It’s been a mixed year for animated films. On one hand we have had the brilliant Lego Movie and the wonderfully dirty Box Trolls. On the other hand, there has been a lot of crap. Films like The Postman Pat movie seemed to fail on nearly every level. The latest fighter to enter the fray is The Book of Life, a film, which at least on paper due to the involvement (as a producer) of Guillermo Del Toro, looks set to be a prize fighter.

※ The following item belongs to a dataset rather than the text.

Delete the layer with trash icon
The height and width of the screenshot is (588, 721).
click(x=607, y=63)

Despite such heavy hitters, The Book of Life has a plot that lacks originality. There is a bit of everything from Romeo and Juliet to Disney’s Hercules in there and it does hurt the film. We start with a group of unruly kids making their way to a museum, where they are led to the Mexican room and eventually told a story by their tour guide. That story encompasses a wager placed between two god like figures, La Muerte, (Kate Del Castillo) the ruler of the Land of the Remembered and Xibalba, the ruler of the Land of the Forgotten. Wagering over the chance to rule the Land of the Remembered, where the party seems to never stop, they each choose a young boy, with the winner being the one who’s champion marries their young female companion. It’s a story as old as time and while it is set up that way, they do little new with it, apart from throwing a Radiohead song in there.

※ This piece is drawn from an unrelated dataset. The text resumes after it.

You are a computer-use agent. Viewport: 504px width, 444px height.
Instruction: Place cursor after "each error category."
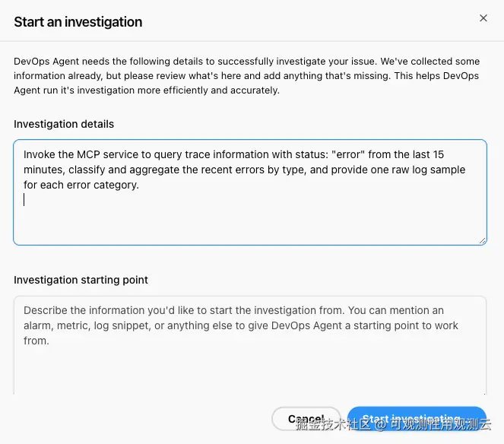tap(140, 185)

However, what it lacks in story telling chops, it more than makes up for in animation. This is a beautiful looking film, with the main story told by characters which appear to be wooden dolls come to life. Whether it is the setting of Mexico itself, or the vibrant Land of the Remembered, it’s a colourful, over the top film that is a joy to watch.
The voice cast also do their job well and the likes of Channing Tatum and Ron Pearlman have no issue getting their charisma across. While the screening I was in saw all the children in attendance seemingly taking a lot of joy out of it. Sometimes how successful a children’s film is, can be based on how well behaved the children are and despite some worries from me, they were all silent throughout, unless they were laughing.
Book of Life is not one of this years best animations, but it is definitely in the positive category. It’s just an enjoyable film to watch, with the wonderful world that director Jorge Gutierrez and his co-writer Doug Langdale have created being one you wish to get lost in. What it lacks in story telling originality, it more than makes up for in excitement as bull fights and bandits parade across the screen in a host of colours and bangs. I have to say that I would recommend The Box Trolls ahead of this, in the alternative animation race, but if you have already seen that and are looking for something to keep the children – no matter how old they may now be – entertained, then this will be the film for you.